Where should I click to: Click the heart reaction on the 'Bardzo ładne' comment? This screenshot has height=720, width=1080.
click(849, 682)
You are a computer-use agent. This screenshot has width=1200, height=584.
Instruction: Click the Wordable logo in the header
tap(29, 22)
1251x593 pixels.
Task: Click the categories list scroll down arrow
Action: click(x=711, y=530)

◆ ◆ ◆

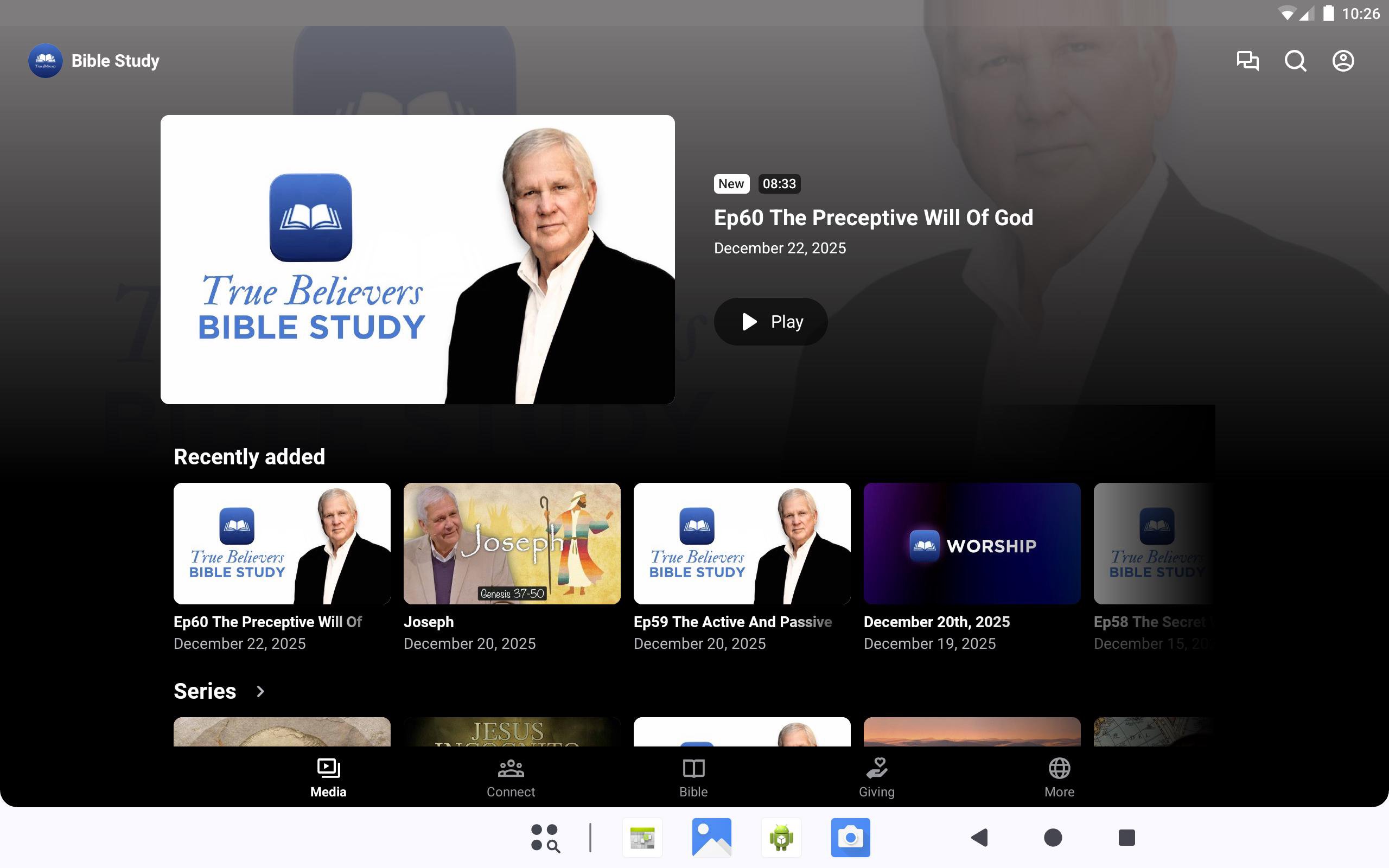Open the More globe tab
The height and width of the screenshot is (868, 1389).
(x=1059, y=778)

◆ ◆ ◆

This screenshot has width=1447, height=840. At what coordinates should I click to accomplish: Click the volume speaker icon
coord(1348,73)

◆ ◆ ◆

» **Description of the task**:
Reproduce everything from the line containing "This screenshot has width=1447, height=840." down to the line containing "coord(1348,73)", both ends included, with the request kept in place. Multiply each answer coordinate by 1.15 and round to the nearest whole number, rounding halves up, and give only these lines.

» **Output**:
This screenshot has width=1447, height=840. At what coordinates should I click to accomplish: Click the volume speaker icon
coord(1550,84)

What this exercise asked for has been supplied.